Ciò deriva anche dalla diversa caratterizzazione che i mostri hanno all’interno di The Witcher rispetto ad altri classici del fantasy, come Il signore degli anelli. Solitamente, nel genere fantasy, i mostri sono rappresentati come creature malvagie, con lo scopo specifico di fare danno al genere umano. In un tale contesto, il confine è netto e preciso: i mostri, in quanto incarnazioni della barbarie, della malvagità e di tutto ciò che è negativo, sono contrapposti alla civiltà, alla bontà e alle altre virtù umane. Ma in The Witcher non è così. Qui i mostri, seppur spaventosi e pericolosi, non sono creature malvagie, ma semplici animali. Essi agiscono seguendo la propria natura, non allo scopo intenzionale di fare del male. Possono naturalmente causare la morte di persone, e quindi infliggere dolore, ma in genere lo fanno perché guidati da istinti perfettamente naturali, come nutrirsi, difendersi o riprodursi. Lo vediamo nel caso della kikkimora contro cui Geralt combatte all’inizio del primo episodio: esso affronta il witcher semplicemente perché lui ha invaso il suo territorio.
====
Compito: Riscrivi come elenco puntato il paragrafo del testo sui mostri di The Witcher, qui sopra, che comincia con «Ciò deriva anche», mantenendo i fatti principali.

Estratto dati:
====
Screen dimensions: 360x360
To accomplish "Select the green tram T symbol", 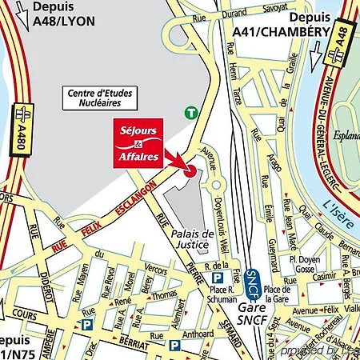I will coord(190,113).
====
Soluzione:
- Nel fantasy classico, come Il signore degli anelli, i mostri sono di solito creature malvagie che vogliono fare danno al genere umano.
- In quel contesto il confine è netto: i mostri incarnano barbarie e malvagità e sono contrapposti alla civiltà, alla bontà e alle virtù umane.
- In The Witcher invece i mostri, pur spaventosi e pericolosi, non sono malvagi ma semplici animali che seguono la propria natura.
- Possono uccidere persone, ma lo fanno spinti da istinti naturali come nutrirsi, difendersi o riprodursi.
- Esempio: all'inizio del primo episodio la kikkimora combatte Geralt solo perché lui ha invaso il suo territorio.